Sterile seedlings of tobacco (Nicotiana tabacum ‘G28′) plants were grown on agar-solidified MS medium. Leaves of seedlings were cut into 1 × 1 cm discs. Infection of leaf discs with activated A. tumefaciens strain EHA105 described above and selection of transgenic plants on regeneration medium containing 25 mg/L phosphinothricin followed a protocol reported previously [27]. Gene specific primer pairs (CssANRa-test and CssANRb-test) were designed to screen transgenic plants (Table S1). RT-PCR as described above for expression profiling analysis was carried out to identify positive transgenic candidates. Positive transgenic vs. wild-type tobacco plants were planted into pot soil and then grown in a glass house, which was provided with natural light and maintained at 22–25 °C. Flower pigmentation was photographed every day. Flowers were collected from different developmental stages and then frozen in liquid nitrogen immediately. Frozen samples were stored at −80 °C until PA and anthocyanin analysis described below.

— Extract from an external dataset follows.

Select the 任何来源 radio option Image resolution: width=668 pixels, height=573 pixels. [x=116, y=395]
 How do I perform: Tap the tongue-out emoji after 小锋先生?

4.10. Analysis of PAs and Anthocyanins in Transgenic vs. Wild-Type Tobacco Flowers

Flowers were ground into fine powder in liquid nitrogen to extract anthocyanins and PAs. Anthocyanins were extracted from 100 mg powdered tobacco flower samples as described previously [23]. Anthocyanin levels were estimated using absorbent values recorded at 530 nm on a UV spectrophotometer (HITACHI, Tokyo, Japan) [23]. PAs in flowers were extracted as reported previously [28]. The PA levels were determined using blue coloration via a reaction of PAs with 0.2% DMACA solution [0.2% (w/v) dissolved in methanol:concentrated HCl, 9:1]. After reaction for five min, samples were measured at 640 nm on a UV spectrophotometer (HITACHI, Tokyo, Japan) [17]. Absorbent values at 640 nm were used to compare PAs in transgenic vs. wild-type tobacco flower samples.

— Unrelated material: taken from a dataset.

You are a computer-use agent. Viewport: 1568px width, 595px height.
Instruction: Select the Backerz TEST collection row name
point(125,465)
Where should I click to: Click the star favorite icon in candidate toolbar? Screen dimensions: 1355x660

4.11. ANR Transcript Abundance Trend in Tissues

Recently, eight transcriptomes were sequenced from buds, the 1st leaf, the 2nd leaf, young stem, old stem, and three developmental stage flower samples of two commercial verities, “Pingyangtezao (PYTZ)” and “Ruixue”. Transcriptomes of buds, the 1st leaf, the 2nd leaf, young stem, and old stem of PYTZ were sequenced by Gene Denovo Biotechnology Co. (Guangzhou, China). Although these transcriptomes have not been published, we were allowed to mine transcripts of tea ANR and transcription factor genes. Three developmental stages of flowers Ruixue were alabastrum (S1), half opened (bloom) flower (S2) and full bloom (S3). Transcriptomes from these flower stages were sequenced by the Beijing Genomics Institute (BGI, http://www.genomics.cn/, Shenzhen, China) [29]. Transcripts of total ANR cDNAs were extracted from these transcriptomes to compare its abundance in different tissues. Moreover, all unigenes in these transcriptomes were blasted against transcription factor (TF) database from plant (http://planttfdb.cbi.pku.edu.cn/, version 4.0) to annotate potential TFs. The resulting TF genes were further blasted against tree genomes (NCBI Sequence Read Archive Database No. PRJNA381277) [30] to unify sequences based on BLASTN 2.6.0+ (NCBI, U.S. National Library of Medicine, Bethesda, MD, USA) [31]. Transcripts of all TF genes were extracted from all eight transcriptomes and then analyzed using the omicshare cloud platform (http://www.omicshare.com/tools/Home/Soft/trend) to understand each TF gene expression trend pattern, those TF genes which with the same trend were grouped together to be tagged as one group. As a result, different profile groups were numerated into profile 1, 2, and so on.